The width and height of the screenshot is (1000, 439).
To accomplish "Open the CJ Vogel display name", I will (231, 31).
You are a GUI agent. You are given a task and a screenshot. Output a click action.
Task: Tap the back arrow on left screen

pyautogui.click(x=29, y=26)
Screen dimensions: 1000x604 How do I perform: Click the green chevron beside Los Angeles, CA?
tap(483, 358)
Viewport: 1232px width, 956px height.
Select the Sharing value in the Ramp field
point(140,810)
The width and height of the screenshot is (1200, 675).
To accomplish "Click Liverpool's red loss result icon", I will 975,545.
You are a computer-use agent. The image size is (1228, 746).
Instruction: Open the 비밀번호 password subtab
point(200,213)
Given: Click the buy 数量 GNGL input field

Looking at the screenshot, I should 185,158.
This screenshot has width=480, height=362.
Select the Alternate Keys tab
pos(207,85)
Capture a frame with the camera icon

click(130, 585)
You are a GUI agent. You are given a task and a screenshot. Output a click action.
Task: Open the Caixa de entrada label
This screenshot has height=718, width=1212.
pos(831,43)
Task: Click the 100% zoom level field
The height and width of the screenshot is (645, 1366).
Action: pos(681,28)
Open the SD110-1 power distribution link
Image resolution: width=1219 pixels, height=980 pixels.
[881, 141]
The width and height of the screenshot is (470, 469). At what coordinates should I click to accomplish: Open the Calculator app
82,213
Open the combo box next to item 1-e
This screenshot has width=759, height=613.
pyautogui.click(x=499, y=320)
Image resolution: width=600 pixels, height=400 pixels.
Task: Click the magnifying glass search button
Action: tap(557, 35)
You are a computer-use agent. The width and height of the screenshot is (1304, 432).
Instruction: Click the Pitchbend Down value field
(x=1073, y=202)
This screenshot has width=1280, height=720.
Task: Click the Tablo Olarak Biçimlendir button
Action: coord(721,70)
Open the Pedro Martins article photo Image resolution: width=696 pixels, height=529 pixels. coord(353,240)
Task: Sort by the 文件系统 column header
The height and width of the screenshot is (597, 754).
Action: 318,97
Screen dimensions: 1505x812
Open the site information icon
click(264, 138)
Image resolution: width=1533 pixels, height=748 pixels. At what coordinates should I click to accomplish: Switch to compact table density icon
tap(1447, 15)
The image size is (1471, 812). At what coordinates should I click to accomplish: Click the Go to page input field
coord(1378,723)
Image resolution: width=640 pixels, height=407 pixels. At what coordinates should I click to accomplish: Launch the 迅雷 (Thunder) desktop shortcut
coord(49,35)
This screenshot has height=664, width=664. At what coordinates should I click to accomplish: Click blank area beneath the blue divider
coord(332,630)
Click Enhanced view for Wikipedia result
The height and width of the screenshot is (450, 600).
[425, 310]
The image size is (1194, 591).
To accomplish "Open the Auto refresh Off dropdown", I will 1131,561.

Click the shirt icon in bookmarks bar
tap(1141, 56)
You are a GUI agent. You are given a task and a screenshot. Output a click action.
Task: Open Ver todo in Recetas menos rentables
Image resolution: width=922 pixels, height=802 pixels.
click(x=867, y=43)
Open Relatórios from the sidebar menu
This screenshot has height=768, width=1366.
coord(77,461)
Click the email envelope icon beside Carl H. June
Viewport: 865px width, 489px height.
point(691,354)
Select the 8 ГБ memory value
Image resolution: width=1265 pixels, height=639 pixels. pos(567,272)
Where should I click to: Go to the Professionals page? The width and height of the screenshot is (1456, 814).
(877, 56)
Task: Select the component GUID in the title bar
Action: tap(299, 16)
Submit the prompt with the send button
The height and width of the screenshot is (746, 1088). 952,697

___

Rewrite all the items above, switching every "GUI agent" to "desktop agent" and leaving everything else the same.

The width and height of the screenshot is (1000, 439).
To accomplish "Open the CJ Vogel display name", I will (231, 31).
You are a desktop agent. You are given a task and a screenshot. Output a click action.
Task: Tap the back arrow on left screen

pyautogui.click(x=29, y=26)
Screen dimensions: 1000x604 How do I perform: Click the green chevron beside Los Angeles, CA?
tap(483, 358)
Viewport: 1232px width, 956px height.
Select the Sharing value in the Ramp field
point(140,810)
The width and height of the screenshot is (1200, 675).
To accomplish "Click Liverpool's red loss result icon", I will 975,545.
You are a computer-use agent. The image size is (1228, 746).
Instruction: Open the 비밀번호 password subtab
point(200,213)
Given: Click the buy 数量 GNGL input field

Looking at the screenshot, I should 185,158.
This screenshot has width=480, height=362.
Select the Alternate Keys tab
pos(207,85)
Capture a frame with the camera icon

click(130, 585)
You are a desktop agent. You are given a task and a screenshot. Output a click action.
Task: Open the Caixa de entrada label
This screenshot has height=718, width=1212.
pos(831,43)
Task: Click the 100% zoom level field
The height and width of the screenshot is (645, 1366).
Action: pos(681,28)
Open the SD110-1 power distribution link
Image resolution: width=1219 pixels, height=980 pixels.
[881, 141]
The width and height of the screenshot is (470, 469). At what coordinates should I click to accomplish: Open the Calculator app
82,213
Open the combo box next to item 1-e
This screenshot has width=759, height=613.
pyautogui.click(x=499, y=320)
Image resolution: width=600 pixels, height=400 pixels.
Task: Click the magnifying glass search button
Action: tap(557, 35)
You are a computer-use agent. The width and height of the screenshot is (1304, 432).
Instruction: Click the Pitchbend Down value field
(x=1073, y=202)
This screenshot has width=1280, height=720.
Task: Click the Tablo Olarak Biçimlendir button
Action: coord(721,70)
Open the Pedro Martins article photo Image resolution: width=696 pixels, height=529 pixels. coord(353,240)
Task: Sort by the 文件系统 column header
The height and width of the screenshot is (597, 754).
Action: 318,97
Screen dimensions: 1505x812
Open the site information icon
click(264, 138)
Image resolution: width=1533 pixels, height=748 pixels. At what coordinates should I click to accomplish: Switch to compact table density icon
tap(1447, 15)
The image size is (1471, 812). At what coordinates should I click to accomplish: Click the Go to page input field
coord(1378,723)
Image resolution: width=640 pixels, height=407 pixels. At what coordinates should I click to accomplish: Launch the 迅雷 (Thunder) desktop shortcut
coord(49,35)
This screenshot has height=664, width=664. At what coordinates should I click to accomplish: Click blank area beneath the blue divider
coord(332,630)
Click Enhanced view for Wikipedia result
The height and width of the screenshot is (450, 600).
[425, 310]
The image size is (1194, 591).
To accomplish "Open the Auto refresh Off dropdown", I will 1131,561.

Click the shirt icon in bookmarks bar
tap(1141, 56)
You are a desktop agent. You are given a task and a screenshot. Output a click action.
Task: Open Ver todo in Recetas menos rentables
Image resolution: width=922 pixels, height=802 pixels.
click(x=867, y=43)
Open Relatórios from the sidebar menu
This screenshot has height=768, width=1366.
coord(77,461)
Click the email envelope icon beside Carl H. June
Viewport: 865px width, 489px height.
point(691,354)
Select the 8 ГБ memory value
Image resolution: width=1265 pixels, height=639 pixels. pos(567,272)
Where should I click to: Go to the Professionals page? The width and height of the screenshot is (1456, 814).
(877, 56)
Task: Select the component GUID in the title bar
Action: tap(299, 16)
Submit the prompt with the send button
The height and width of the screenshot is (746, 1088). 952,697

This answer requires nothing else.